DIRECTIONS:
Please format the data below as a numbered list, leaving out any blank lines.

------------------------

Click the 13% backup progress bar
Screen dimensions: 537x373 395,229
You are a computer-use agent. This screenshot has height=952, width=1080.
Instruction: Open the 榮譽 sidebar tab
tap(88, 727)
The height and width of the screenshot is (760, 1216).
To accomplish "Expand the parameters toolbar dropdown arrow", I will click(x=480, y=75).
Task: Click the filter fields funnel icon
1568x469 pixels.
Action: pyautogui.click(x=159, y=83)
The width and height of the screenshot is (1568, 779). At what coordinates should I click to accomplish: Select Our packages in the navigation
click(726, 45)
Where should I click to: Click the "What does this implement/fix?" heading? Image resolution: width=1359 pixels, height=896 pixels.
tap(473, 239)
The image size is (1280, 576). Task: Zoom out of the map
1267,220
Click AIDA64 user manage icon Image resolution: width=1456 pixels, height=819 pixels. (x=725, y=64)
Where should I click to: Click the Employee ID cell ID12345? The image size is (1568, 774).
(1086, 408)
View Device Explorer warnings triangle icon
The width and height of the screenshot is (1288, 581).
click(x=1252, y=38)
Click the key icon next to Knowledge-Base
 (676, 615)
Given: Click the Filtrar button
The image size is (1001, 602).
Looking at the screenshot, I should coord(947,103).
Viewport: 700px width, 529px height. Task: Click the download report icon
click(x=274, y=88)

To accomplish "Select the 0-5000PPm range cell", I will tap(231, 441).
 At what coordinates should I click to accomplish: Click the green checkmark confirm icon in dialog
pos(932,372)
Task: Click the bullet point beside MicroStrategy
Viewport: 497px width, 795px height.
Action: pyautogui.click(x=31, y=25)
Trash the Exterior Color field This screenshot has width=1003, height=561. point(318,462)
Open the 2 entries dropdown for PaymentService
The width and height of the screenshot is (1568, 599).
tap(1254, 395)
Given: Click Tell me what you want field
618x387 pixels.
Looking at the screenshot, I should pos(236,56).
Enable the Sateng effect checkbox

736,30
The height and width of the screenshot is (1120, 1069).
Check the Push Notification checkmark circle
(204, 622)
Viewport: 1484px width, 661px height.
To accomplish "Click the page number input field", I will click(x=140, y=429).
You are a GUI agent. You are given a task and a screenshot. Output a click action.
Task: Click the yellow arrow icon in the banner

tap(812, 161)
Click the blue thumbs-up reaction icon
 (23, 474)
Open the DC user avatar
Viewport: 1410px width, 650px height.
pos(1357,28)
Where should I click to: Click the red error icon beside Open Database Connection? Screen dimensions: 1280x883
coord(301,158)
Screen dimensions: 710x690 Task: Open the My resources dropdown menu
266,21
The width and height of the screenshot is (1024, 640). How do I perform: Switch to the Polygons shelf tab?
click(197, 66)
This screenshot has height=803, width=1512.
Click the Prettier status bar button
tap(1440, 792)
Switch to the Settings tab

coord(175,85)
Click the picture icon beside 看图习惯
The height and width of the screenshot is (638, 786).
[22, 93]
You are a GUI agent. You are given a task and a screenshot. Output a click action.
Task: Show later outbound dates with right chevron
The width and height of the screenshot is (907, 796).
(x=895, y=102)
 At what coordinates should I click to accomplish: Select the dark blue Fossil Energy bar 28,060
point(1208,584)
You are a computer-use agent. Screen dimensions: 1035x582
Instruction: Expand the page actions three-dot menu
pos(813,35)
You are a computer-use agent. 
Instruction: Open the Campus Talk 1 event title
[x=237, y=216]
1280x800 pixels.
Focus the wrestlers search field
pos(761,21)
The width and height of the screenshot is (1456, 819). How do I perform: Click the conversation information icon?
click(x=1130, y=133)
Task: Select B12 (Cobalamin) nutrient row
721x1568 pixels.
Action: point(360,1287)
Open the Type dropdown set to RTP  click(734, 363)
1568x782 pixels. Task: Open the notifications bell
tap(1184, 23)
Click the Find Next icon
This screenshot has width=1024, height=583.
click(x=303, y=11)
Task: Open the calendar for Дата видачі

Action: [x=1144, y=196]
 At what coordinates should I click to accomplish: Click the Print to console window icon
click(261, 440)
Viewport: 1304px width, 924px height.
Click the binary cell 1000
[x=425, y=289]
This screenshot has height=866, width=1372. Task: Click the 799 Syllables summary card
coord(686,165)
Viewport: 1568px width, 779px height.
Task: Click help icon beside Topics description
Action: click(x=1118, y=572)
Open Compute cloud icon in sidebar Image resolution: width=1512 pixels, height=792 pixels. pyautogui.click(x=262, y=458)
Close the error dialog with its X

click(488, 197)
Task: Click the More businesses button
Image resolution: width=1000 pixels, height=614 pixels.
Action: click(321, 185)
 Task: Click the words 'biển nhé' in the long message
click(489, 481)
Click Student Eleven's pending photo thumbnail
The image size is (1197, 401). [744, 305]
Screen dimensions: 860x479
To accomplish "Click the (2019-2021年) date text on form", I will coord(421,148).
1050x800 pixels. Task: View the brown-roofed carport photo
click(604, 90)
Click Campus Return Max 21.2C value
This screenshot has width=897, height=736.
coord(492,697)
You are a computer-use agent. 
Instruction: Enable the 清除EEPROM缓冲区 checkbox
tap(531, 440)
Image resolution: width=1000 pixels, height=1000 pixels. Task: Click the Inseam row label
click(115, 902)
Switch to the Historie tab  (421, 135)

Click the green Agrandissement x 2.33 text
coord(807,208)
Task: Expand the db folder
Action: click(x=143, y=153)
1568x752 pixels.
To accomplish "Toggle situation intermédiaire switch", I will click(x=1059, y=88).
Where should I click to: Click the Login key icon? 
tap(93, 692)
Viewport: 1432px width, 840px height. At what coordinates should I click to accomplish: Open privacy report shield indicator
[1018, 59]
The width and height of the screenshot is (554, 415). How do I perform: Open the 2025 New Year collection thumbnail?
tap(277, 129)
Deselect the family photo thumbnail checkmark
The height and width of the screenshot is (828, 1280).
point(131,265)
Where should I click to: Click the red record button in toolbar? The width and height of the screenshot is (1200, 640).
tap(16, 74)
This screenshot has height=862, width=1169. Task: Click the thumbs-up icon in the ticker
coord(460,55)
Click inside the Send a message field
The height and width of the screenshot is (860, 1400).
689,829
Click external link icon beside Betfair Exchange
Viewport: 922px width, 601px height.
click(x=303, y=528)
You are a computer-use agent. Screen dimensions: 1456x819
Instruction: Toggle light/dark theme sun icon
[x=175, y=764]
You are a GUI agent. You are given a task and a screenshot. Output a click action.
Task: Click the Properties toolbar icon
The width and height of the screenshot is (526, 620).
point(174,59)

------------------------

THE REPLY:
1. Click the 13% backup progress bar
2. Screen dimensions: 537x373 395,229
3. You are a computer-use agent. This screenshot has height=952, width=1080.
4. Instruction: Open the 榮譽 sidebar tab
5. tap(88, 727)
6. The height and width of the screenshot is (760, 1216).
7. To accomplish "Expand the parameters toolbar dropdown arrow", I will click(x=480, y=75).
8. Task: Click the filter fields funnel icon
9. 1568x469 pixels.
10. Action: pyautogui.click(x=159, y=83)
11. The width and height of the screenshot is (1568, 779). At what coordinates should I click to accomplish: Select Our packages in the navigation
12. click(726, 45)
13. Where should I click to: Click the "What does this implement/fix?" heading? Image resolution: width=1359 pixels, height=896 pixels.
14. tap(473, 239)
15. The image size is (1280, 576). Task: Zoom out of the map
16. 1267,220
17. Click AIDA64 user manage icon Image resolution: width=1456 pixels, height=819 pixels. (x=725, y=64)
18. Where should I click to: Click the Employee ID cell ID12345? The image size is (1568, 774).
19. (1086, 408)
20. View Device Explorer warnings triangle icon
21. The width and height of the screenshot is (1288, 581).
22. click(x=1252, y=38)
23. Click the key icon next to Knowledge-Base
24.  (676, 615)
25. Given: Click the Filtrar button
26. The image size is (1001, 602).
27. Looking at the screenshot, I should coord(947,103).
28. Viewport: 700px width, 529px height. Task: Click the download report icon
29. click(x=274, y=88)
30. To accomplish "Select the 0-5000PPm range cell", I will tap(231, 441).
31.  At what coordinates should I click to accomplish: Click the green checkmark confirm icon in dialog
32. pos(932,372)
33. Task: Click the bullet point beside MicroStrategy
34. Viewport: 497px width, 795px height.
35. Action: pyautogui.click(x=31, y=25)
36. Trash the Exterior Color field This screenshot has width=1003, height=561. point(318,462)
37. Open the 2 entries dropdown for PaymentService
38. The width and height of the screenshot is (1568, 599).
39. tap(1254, 395)
40. Given: Click Tell me what you want field
41. 618x387 pixels.
42. Looking at the screenshot, I should pos(236,56).
43. Enable the Sateng effect checkbox
44. 736,30
45. The height and width of the screenshot is (1120, 1069).
46. Check the Push Notification checkmark circle
47. (204, 622)
48. Viewport: 1484px width, 661px height.
49. To accomplish "Click the page number input field", I will click(x=140, y=429).
50. You are a GUI agent. You are given a task and a screenshot. Output a click action.
51. Task: Click the yellow arrow icon in the banner
52. tap(812, 161)
53. Click the blue thumbs-up reaction icon
54.  (23, 474)
55. Open the DC user avatar
56. Viewport: 1410px width, 650px height.
57. pos(1357,28)
58. Where should I click to: Click the red error icon beside Open Database Connection? Screen dimensions: 1280x883
59. coord(301,158)
60. Screen dimensions: 710x690 Task: Open the My resources dropdown menu
61. 266,21
62. The width and height of the screenshot is (1024, 640). How do I perform: Switch to the Polygons shelf tab?
63. click(197, 66)
64. This screenshot has height=803, width=1512.
65. Click the Prettier status bar button
66. tap(1440, 792)
67. Switch to the Settings tab
68. coord(175,85)
69. Click the picture icon beside 看图习惯
70. The height and width of the screenshot is (638, 786).
71. [22, 93]
72. You are a GUI agent. You are given a task and a screenshot. Output a click action.
73. Task: Show later outbound dates with right chevron
74. The width and height of the screenshot is (907, 796).
75. (x=895, y=102)
76.  At what coordinates should I click to accomplish: Select the dark blue Fossil Energy bar 28,060
77. point(1208,584)
78. You are a computer-use agent. Screen dimensions: 1035x582
79. Instruction: Expand the page actions three-dot menu
80. pos(813,35)
81. You are a computer-use agent. 
82. Instruction: Open the Campus Talk 1 event title
83. [x=237, y=216]
84. 1280x800 pixels.
85. Focus the wrestlers search field
86. pos(761,21)
87. The width and height of the screenshot is (1456, 819). How do I perform: Click the conversation information icon?
88. click(x=1130, y=133)
89. Task: Select B12 (Cobalamin) nutrient row
90. 721x1568 pixels.
91. Action: point(360,1287)
92. Open the Type dropdown set to RTP  click(734, 363)
93. 1568x782 pixels. Task: Open the notifications bell
94. tap(1184, 23)
95. Click the Find Next icon
96. This screenshot has width=1024, height=583.
97. click(x=303, y=11)
98. Task: Open the calendar for Дата видачі
99. Action: [x=1144, y=196]
100.  At what coordinates should I click to accomplish: Click the Print to console window icon
101. click(261, 440)
102. Viewport: 1304px width, 924px height.
103. Click the binary cell 1000
104. [x=425, y=289]
105. This screenshot has height=866, width=1372. Task: Click the 799 Syllables summary card
106. coord(686,165)
107. Viewport: 1568px width, 779px height.
108. Task: Click help icon beside Topics description
109. Action: click(x=1118, y=572)
110. Open Compute cloud icon in sidebar Image resolution: width=1512 pixels, height=792 pixels. pyautogui.click(x=262, y=458)
111. Close the error dialog with its X
112. click(488, 197)
113. Task: Click the More businesses button
114. Image resolution: width=1000 pixels, height=614 pixels.
115. Action: click(321, 185)
116.  Task: Click the words 'biển nhé' in the long message
117. click(489, 481)
118. Click Student Eleven's pending photo thumbnail
119. The image size is (1197, 401). [744, 305]
120. Screen dimensions: 860x479
121. To accomplish "Click the (2019-2021年) date text on form", I will coord(421,148).
122. 1050x800 pixels. Task: View the brown-roofed carport photo
123. click(604, 90)
124. Click Campus Return Max 21.2C value
125. This screenshot has width=897, height=736.
126. coord(492,697)
127. You are a computer-use agent. 
128. Instruction: Enable the 清除EEPROM缓冲区 checkbox
129. tap(531, 440)
130. Image resolution: width=1000 pixels, height=1000 pixels. Task: Click the Inseam row label
131. click(115, 902)
132. Switch to the Historie tab  (421, 135)
133. Click the green Agrandissement x 2.33 text
134. coord(807,208)
135. Task: Expand the db folder
136. Action: click(x=143, y=153)
137. 1568x752 pixels.
138. To accomplish "Toggle situation intermédiaire switch", I will click(x=1059, y=88).
139. Where should I click to: Click the Login key icon? 
140. tap(93, 692)
141. Viewport: 1432px width, 840px height. At what coordinates should I click to accomplish: Open privacy report shield indicator
142. [1018, 59]
143. The width and height of the screenshot is (554, 415). How do I perform: Open the 2025 New Year collection thumbnail?
144. tap(277, 129)
145. Deselect the family photo thumbnail checkmark
146. The height and width of the screenshot is (828, 1280).
147. point(131,265)
148. Where should I click to: Click the red record button in toolbar? The width and height of the screenshot is (1200, 640).
149. tap(16, 74)
150. This screenshot has height=862, width=1169. Task: Click the thumbs-up icon in the ticker
151. coord(460,55)
152. Click inside the Send a message field
153. The height and width of the screenshot is (860, 1400).
154. 689,829
155. Click external link icon beside Betfair Exchange
156. Viewport: 922px width, 601px height.
157. click(x=303, y=528)
158. You are a computer-use agent. Screen dimensions: 1456x819
159. Instruction: Toggle light/dark theme sun icon
160. [x=175, y=764]
161. You are a GUI agent. You are given a task and a screenshot. Output a click action.
162. Task: Click the Properties toolbar icon
163. The width and height of the screenshot is (526, 620).
164. point(174,59)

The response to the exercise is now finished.